#### Problem to solve
Here, set down only the lines between the line that contains "The width and" and the final line of the material, both included, exactly as written. Skip the pictures.

BEGIN Source records

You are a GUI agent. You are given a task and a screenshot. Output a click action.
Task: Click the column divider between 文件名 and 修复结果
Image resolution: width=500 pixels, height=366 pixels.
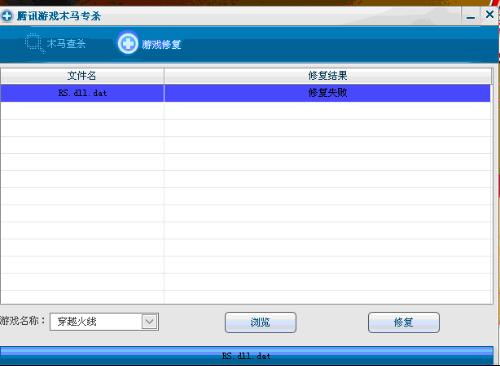(164, 76)
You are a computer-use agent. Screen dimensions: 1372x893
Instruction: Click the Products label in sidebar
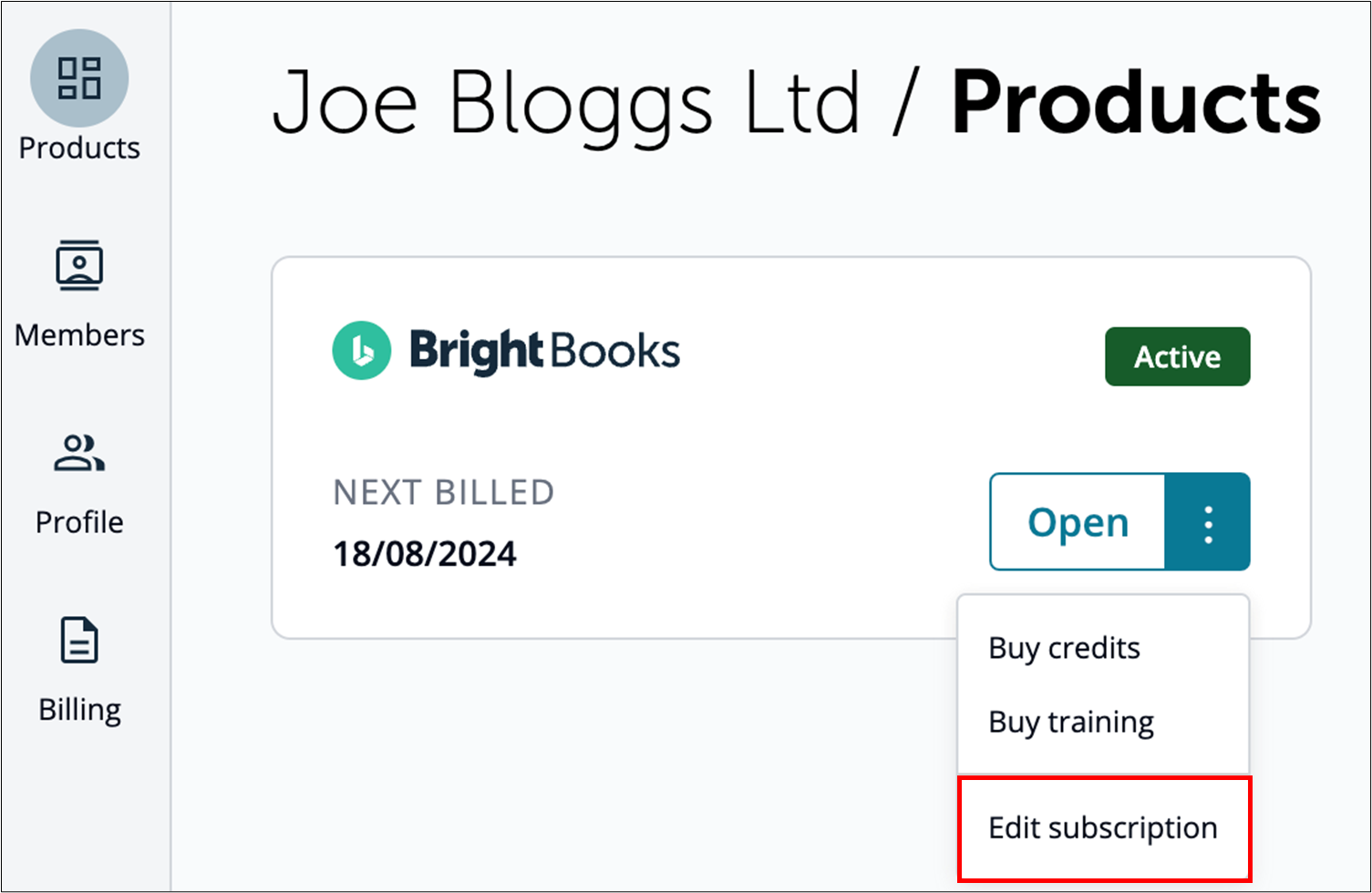point(79,148)
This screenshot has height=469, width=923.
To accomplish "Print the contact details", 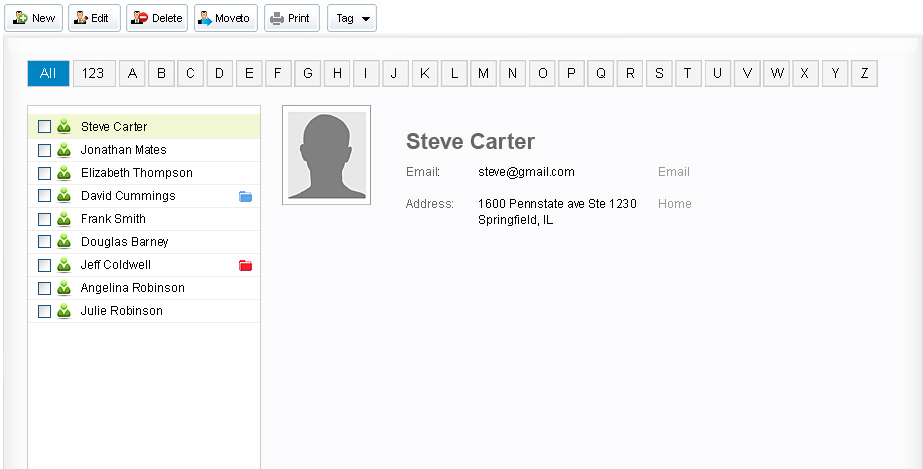I will 291,18.
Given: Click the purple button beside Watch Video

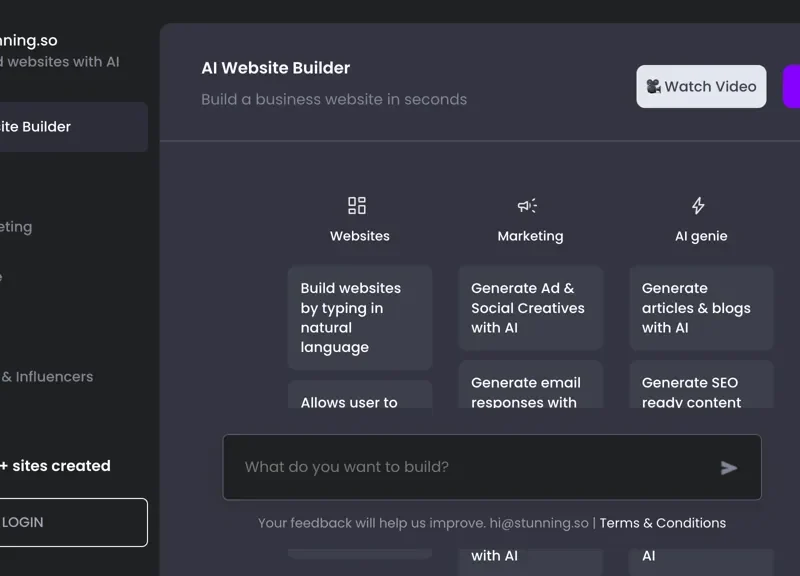Looking at the screenshot, I should (x=791, y=87).
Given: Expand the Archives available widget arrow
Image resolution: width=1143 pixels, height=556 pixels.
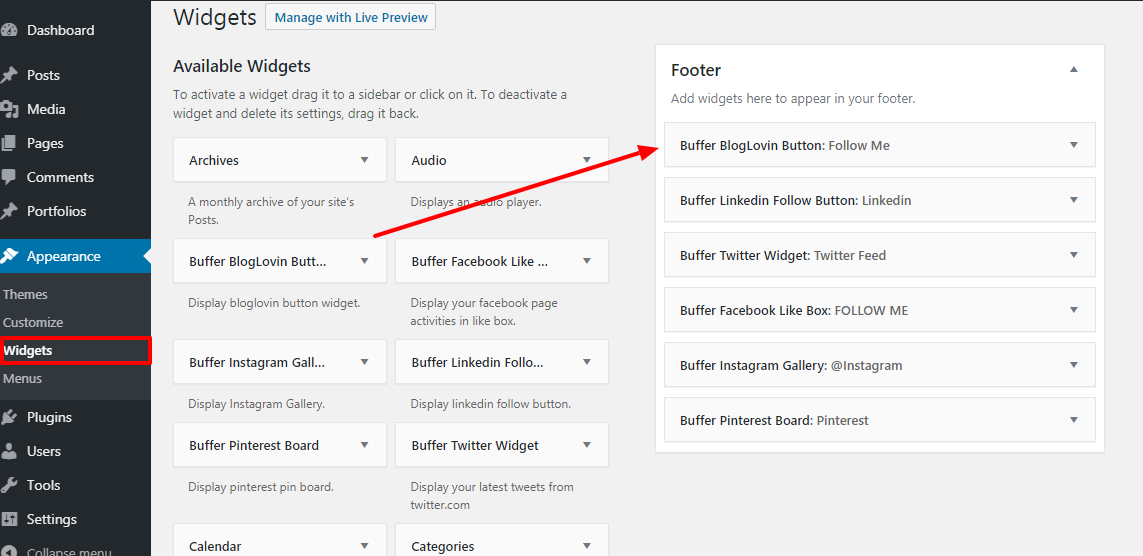Looking at the screenshot, I should pyautogui.click(x=364, y=160).
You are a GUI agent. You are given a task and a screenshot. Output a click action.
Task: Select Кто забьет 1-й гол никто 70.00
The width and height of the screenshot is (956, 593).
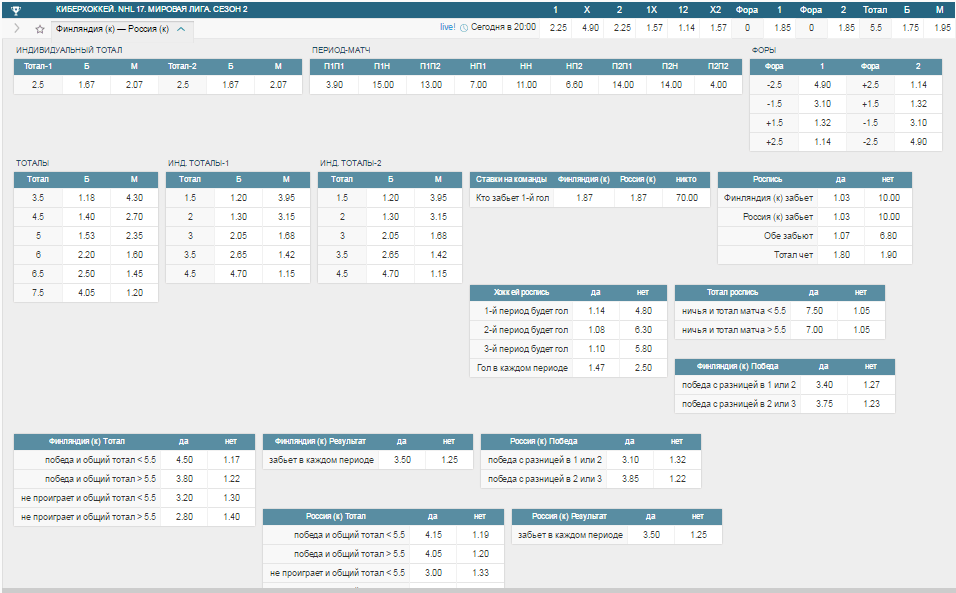(687, 198)
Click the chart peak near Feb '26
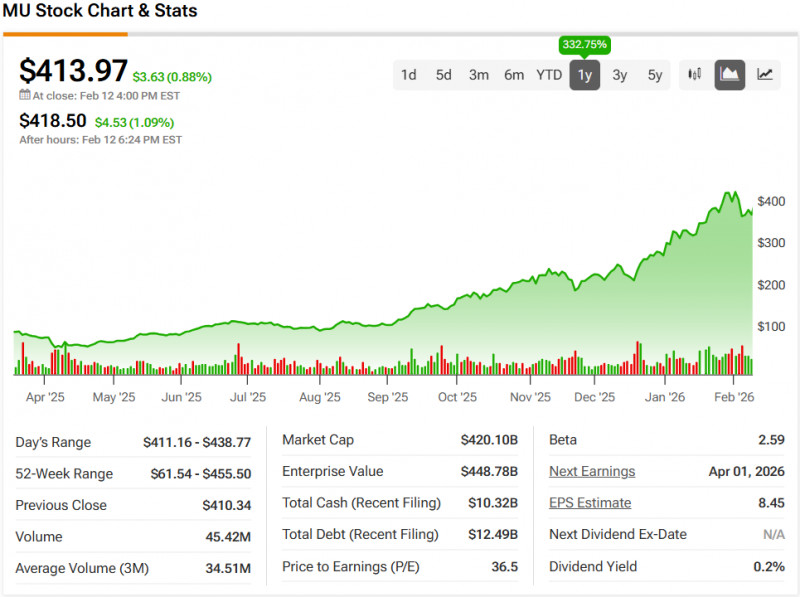This screenshot has width=800, height=597. click(731, 193)
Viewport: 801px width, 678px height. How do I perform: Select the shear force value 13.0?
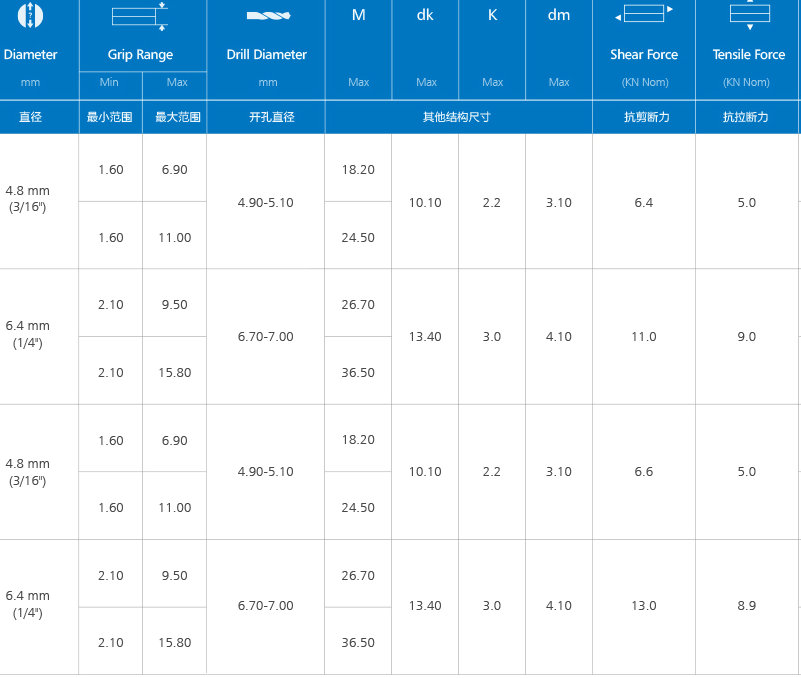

END Source records

#### Response area
The width and height of the screenshot is (956, 593).
(687, 198)
Click the chart peak near Feb '26
This screenshot has width=800, height=597. click(731, 193)
Viewport: 801px width, 678px height. How do I perform: Select the shear force value 13.0?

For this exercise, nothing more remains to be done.